Y en cuestiones de infraestructura, las instituciones educativas están creciendo en cobertura mientras se deteriora su planta física. Ve uno la plaquita que dice que en 1960 se arregló. Y ¿ahora qué? ¡Nada! Hay un deterioro, ambientes que no son propicios para educar.

Es una visión bastante pesimista.

Eso demuestra que la educación pública debe cambiar… miré: hay que buscar salidas en el campo de la política.

Necesitamos un pueblo que sea capaz de exigir de forma organizada.

¿Qué papel deben tener los profesores en ese cambio?

Esa totalidad no existe. Está el profesor ciudadano que no es lo mismo que el profesor de clase. Hay profesores que cuando piensan políticamente, más parece que no pensaran. Lo mismo pasa con el estudiantado ¿qué eso? No existe como totalidad, existe como individuos.  Por eso uno no ve líderes estudiantiles.
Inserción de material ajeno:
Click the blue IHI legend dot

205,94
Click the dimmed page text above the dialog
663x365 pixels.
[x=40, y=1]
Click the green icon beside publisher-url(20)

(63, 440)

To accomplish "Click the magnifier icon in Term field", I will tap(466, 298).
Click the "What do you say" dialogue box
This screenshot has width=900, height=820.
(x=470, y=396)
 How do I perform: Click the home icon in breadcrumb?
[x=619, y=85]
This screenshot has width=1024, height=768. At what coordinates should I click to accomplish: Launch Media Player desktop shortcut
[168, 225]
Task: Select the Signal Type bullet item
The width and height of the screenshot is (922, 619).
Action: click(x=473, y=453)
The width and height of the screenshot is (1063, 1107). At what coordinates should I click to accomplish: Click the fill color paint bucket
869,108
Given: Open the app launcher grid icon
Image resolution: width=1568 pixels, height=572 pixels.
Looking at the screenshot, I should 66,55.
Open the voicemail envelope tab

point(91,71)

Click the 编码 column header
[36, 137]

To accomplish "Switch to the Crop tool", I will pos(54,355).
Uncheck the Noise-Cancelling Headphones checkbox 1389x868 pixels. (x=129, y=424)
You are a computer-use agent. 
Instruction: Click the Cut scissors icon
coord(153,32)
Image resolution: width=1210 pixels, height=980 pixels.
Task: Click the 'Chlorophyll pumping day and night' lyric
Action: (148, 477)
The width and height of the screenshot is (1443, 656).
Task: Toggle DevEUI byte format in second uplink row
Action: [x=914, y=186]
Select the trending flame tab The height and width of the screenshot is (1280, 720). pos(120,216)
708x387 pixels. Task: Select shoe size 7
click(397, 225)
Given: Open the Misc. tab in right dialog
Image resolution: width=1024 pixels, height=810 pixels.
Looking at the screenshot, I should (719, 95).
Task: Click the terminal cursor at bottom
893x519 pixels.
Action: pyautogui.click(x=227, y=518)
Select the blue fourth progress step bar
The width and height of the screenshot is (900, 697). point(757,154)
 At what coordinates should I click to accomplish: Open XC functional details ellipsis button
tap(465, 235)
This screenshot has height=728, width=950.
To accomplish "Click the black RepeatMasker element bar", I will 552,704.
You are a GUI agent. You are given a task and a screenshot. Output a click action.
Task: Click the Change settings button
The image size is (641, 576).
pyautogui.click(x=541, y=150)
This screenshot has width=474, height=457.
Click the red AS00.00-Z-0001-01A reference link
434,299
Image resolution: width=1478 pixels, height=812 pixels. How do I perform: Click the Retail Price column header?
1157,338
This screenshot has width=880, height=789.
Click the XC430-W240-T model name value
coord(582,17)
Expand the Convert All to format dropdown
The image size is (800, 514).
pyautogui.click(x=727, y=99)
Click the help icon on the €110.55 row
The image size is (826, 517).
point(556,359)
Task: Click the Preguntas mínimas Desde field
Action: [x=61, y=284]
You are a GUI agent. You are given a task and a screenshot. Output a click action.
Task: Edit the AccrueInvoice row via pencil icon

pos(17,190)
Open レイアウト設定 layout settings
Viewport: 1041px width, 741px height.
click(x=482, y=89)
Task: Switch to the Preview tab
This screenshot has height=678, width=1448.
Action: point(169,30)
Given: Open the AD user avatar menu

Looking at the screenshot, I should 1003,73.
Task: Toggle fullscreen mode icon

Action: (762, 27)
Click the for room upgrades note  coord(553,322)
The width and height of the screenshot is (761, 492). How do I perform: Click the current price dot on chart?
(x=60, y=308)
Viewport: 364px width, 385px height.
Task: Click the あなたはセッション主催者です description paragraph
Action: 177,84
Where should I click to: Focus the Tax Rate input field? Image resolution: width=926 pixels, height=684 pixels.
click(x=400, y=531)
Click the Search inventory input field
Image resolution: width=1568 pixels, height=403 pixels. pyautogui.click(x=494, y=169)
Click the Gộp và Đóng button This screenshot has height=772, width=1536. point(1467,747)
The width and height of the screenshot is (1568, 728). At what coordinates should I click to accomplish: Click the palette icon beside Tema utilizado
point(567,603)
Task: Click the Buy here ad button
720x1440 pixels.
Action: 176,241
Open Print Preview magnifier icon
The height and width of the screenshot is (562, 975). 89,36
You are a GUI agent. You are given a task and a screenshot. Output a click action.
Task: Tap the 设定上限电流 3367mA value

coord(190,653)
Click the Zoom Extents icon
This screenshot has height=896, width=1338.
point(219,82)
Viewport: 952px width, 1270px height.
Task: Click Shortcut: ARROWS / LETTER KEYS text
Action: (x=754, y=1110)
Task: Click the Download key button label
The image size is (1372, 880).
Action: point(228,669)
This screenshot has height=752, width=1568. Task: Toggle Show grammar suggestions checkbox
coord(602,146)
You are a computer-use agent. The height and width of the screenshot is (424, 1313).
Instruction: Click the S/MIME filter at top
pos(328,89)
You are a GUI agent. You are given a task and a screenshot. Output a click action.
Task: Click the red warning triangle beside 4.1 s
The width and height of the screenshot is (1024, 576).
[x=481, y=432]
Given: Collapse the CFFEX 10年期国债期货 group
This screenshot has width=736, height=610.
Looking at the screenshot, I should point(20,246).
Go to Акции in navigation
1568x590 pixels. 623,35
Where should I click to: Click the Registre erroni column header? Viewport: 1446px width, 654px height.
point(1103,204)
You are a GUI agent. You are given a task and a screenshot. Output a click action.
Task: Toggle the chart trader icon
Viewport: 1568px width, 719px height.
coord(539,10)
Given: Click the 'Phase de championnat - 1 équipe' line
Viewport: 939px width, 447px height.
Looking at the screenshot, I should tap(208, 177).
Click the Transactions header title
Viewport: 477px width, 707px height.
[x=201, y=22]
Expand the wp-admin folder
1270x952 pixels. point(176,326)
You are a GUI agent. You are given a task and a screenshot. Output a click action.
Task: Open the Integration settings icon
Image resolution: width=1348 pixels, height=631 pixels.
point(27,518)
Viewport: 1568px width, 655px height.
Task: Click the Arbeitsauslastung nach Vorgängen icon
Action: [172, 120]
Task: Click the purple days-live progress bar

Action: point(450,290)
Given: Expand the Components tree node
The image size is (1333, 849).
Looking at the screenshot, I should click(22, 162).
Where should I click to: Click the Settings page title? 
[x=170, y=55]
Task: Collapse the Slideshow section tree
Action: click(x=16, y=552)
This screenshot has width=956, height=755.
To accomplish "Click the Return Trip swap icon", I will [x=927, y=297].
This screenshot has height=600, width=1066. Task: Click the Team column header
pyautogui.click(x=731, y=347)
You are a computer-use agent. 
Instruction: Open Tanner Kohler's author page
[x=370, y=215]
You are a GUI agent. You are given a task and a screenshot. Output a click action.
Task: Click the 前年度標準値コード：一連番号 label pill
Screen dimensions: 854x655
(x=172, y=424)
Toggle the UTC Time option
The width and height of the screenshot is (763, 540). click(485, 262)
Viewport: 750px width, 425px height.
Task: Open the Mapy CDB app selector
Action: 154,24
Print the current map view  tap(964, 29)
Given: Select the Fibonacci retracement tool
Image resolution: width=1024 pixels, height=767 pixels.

Lo que pasa es que son personas y cuando toman poder tienen dificultades para dirigir.

Ese es un divorcio que hemos venido encontrando en la política, muy buenos en el discurso pero un desastre en el poder.

Eso me preocupa bastante. Hay que buscar la manera de romper con eso. Se debe fortalecer un partido con fuerza popular, un partido democrático. Que esté anclado en la vida popular, en las comunas, en las aspiraciones universitarias. Esos vínculos son los que deben confluir en una propuesta política. Estamos medio frenaditos con eso.

Usted está en la rama de las ciencias exactas. Contrario a lo que uno puede pensar hay mucho interés político en esas áreas.

Sí, en ciencias hay mucha conciencia política ¿Quién lo creyera? —dice entre risas.

Yo he estado en sus comités estudiantiles y es muy interesante lo que pasa allá. En la universidad hay variadísimos círculos de estudiantes que se interesan y que piensan el país. Hay que ligar esos proyectos. Deben hacerlo los que pensamos, los que tenemos inquietudes. Porque claro, si no se vinculan los proyectos, unos cuantos suben al poder y es lo mismo que si no se hubiera hecho nada.

Es que el poder y la representación es muy difícil. ¿Qué se representa realmente? Si no hay una fuerza desde la base social, entonces el que sale elegido no cumple. Eso es importante. Usted que fue elegido, tiene que ir allá, representar y cumplir con la gente que votó. Tiene que ser fiel a eso.

Recuerdo una vez en la que usted se levantó en la Cátedra de Estanislao Zuleta y golpeando una mesa dijo: no nos vamos a dejar amedrentar por esos pajarracos horribles, refiriéndose a las amenazas que circularon en ese entonces contra algunos estudiantes y profesores por parte de las Águilas negras ¿Por qué lucha? ¿Cuál es su motivación?

Es un problema de ética. Hay éticas liberadoras y éticas cínicas. Las éticas cínicas dicen: “bueno, este mundo está así y yo me acomodo y saco el mejor partido posible”, pero hay una ética liberadora, en la que el hombre tiene que romper con la esclavitud.

¿Sin importar el riesgo?

Sí, porque es algo de ética. La ética tiene postulados de dignidad que no se pueden refutar ni demostrar, ni lo uno ni lo otro. Usted los tiene y lo motivan a la acción. Uno se siente a gusto, contento con eso, no sé por qué. Hay cierto egoísmo ilustrado. Porque no faltaba más que uno en la vida no pudiera sacar placer de las cosas que hace.

En ese punto, es decir, en el fondo de las luchas hay un problema ético de liberación humana, utopía, llámelo como quiera. Es el pensamiento de que se puede ser mejor. El cínico se burlará. Como en el caso del naufragio, pero cuando se tiene la idea, el sentimiento de que sí hay posibilidades, la voluntad humana, individual y colectiva, se activa para influir en los acontecimientos. Esa es la esencia del asunto.